A referência do texto citado neste trecho é:
CARLOTTO, Mary Sandra. A síndrome de burnout e o trabalho docente. Psicologia em Estudo, Maringá, v. 7, n. 1, p. 21-29, jan./jun. 2002. 
Agora continuo com o relato do quinto dia de observação de estágio. Críticas, dúvidas ou sugestões são bem vindas, é só deixar um comentário ;-)

Dia 5


Na lousa deste dia estava escrita a “família do t”: ta-, te-, ti-, to-, tu-. Também estava presente um aviso para alunos copiarem em suas agendas sobre uma excursão a uma apresentação de Ballet para alunos copiarem na agenda.
Para a atividade de português a professora fez leitura em voz alta da história da Chapeuzinho Vermelho presente no livro didático Ler e Escrever. Ela chamou crianças para lerem de suas carteiras trechos  da história. As crianças chamadas demonstraram desenvoltura ao ler palavras que não fazem parte do seu cotidiano, todavia, a professora V não ficou satisfeita com a performance de seus alunos:
- Leitura pior que o primeiro ano!
Os livros didáticos com contos de fada e histórias clássicas, em sua maioria com origem europeia e estadunidense, não é ilustrado. Ele conta apenas com uma moldura de faixa rosa nas extremidades de cada página na qual figuras genéricas e em miniatura, como estrelinhas, estão desenhadas. O livro contava com mais de uma versão do mesmo conto, pois a maior parte dos exercícios pedia aos alunos diferenciar aspectos de cada versão, ou reescrever a história de uma versão específica.
Enquanto um aluno leu a história que provavelmente já era conhecida, os outros fizeram desenhos nas páginas do livro didático, ou contornaram as figuras presentes na moldura do livro.  Quando a professora percebeu, ela repreendeu a turma:
- Estes livros têm os seus nomes mas não são seus!
Pedi para a professora autorização para acompanhar a leitura com a M, já que a professora distribuiu um dos livros para mim e a aluna ficou sem nenhum. Sentei ao lado da M e coloquei o livro didático em nossa frente. A M logo pegou um lápis e imitou o movimento que eu fazia com o dedo de acompanhar a leitura da professora no livro, além de abrir e fechar a boca como se estivesse lendo de fato.

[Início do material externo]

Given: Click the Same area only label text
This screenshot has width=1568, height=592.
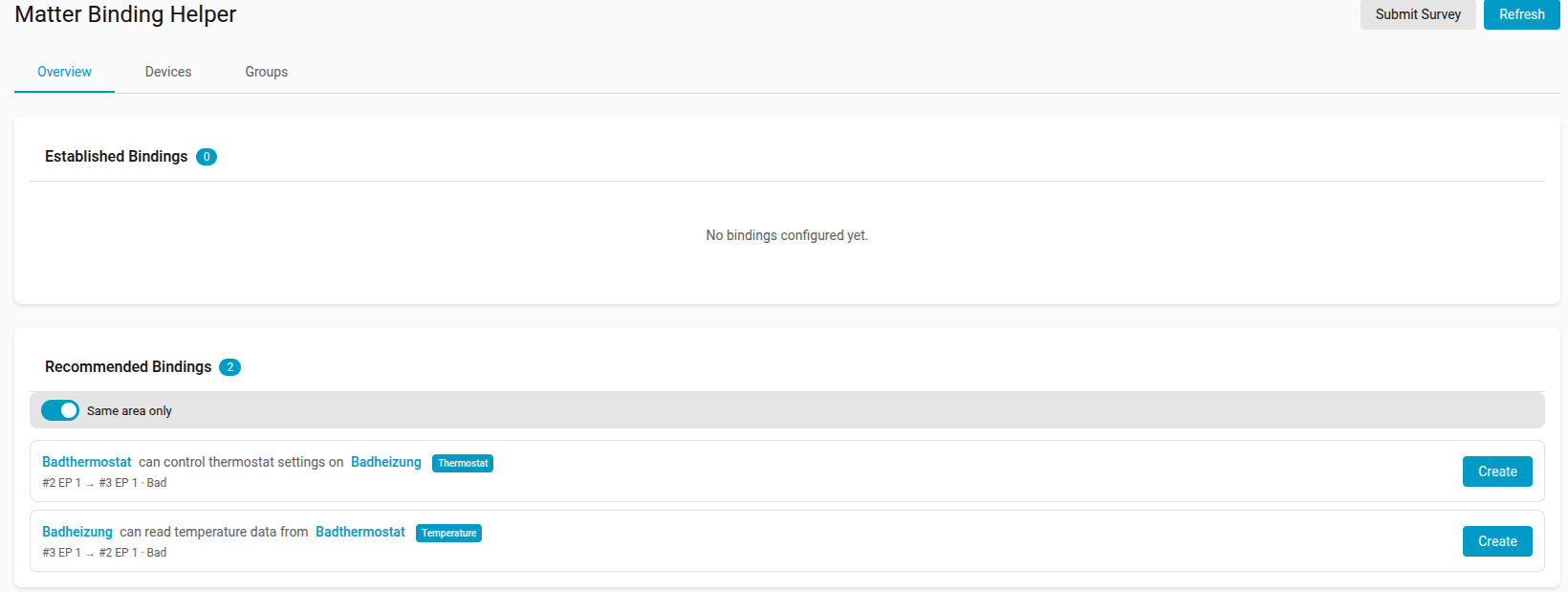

Após a leitura, os alunos copiaram exercícios de matemática que estavam na lousa para lição de casa. A professora pediu para que dois alunos a ajudassem a distribuir o material de matemática. Eles foram até o armário. Um deles subiu em uma cadeira para alcançar os livros que estavam na prateleira mais alta do armário. Ele pegou cada livro e entregou a aluna que o ajudava a entregar para os alunos, dizendo o nome escrito nas etiquetas nas capas dos livros.
- Para! - reclamou a aluna.
O aluno da cadeira continuou lendo os nomes dos donos do livro e a aluna continuou a reclamar, pedindo para ele parar. A professora, então, perguntou:
- O que está acontecendo?
- Ele tá lendo os nomes na etiqueta para mim mas já sou alfabética! - em tom de indignação.
- Você sabe que ela é alfabética! Para com isso! - briga a professora com aluno da cadeira.
Enquanto os alunos faziam esta cópia, continuei sentado ao lado da M. Peguei uma folha de caderno minha, o meu estojo, e dei para ela estes materiais dizendo que deveria copiar o que estava na lousa. A M fez símbolos circulares para representar as letras, porém todos eram iguais. Ela não fazia separação de palavras, não seguia linhas e nem seguia uma direção específica. Perguntei a ela quantos lápis coloridos ela estava usando. Ela apontou aos lápis e disse os números na ordem, como se estivesse contando, porém, ela não atribuia um número para cada lápis; a sequência de números que dizia parecia uma canção memorizada e não correspondia a uma contagem de fato.
Pedi para que ela se desenhasse e escrevesse o seu nome no papel. Ela fez símbolos circulares para as letras e garatujas para se representar. Perguntei onde estava sua cabeça no desenho, tocando na sua testa. Fiz o mesmo com os braços, barriga, e pernas. Ela apontou para a garatuja e pareceu confusa. Eu me desenhei no papel e a desenhei também, escrevi nossos nomes e mostrei para ela. Ela perguntou se poderia levar o papel para casa.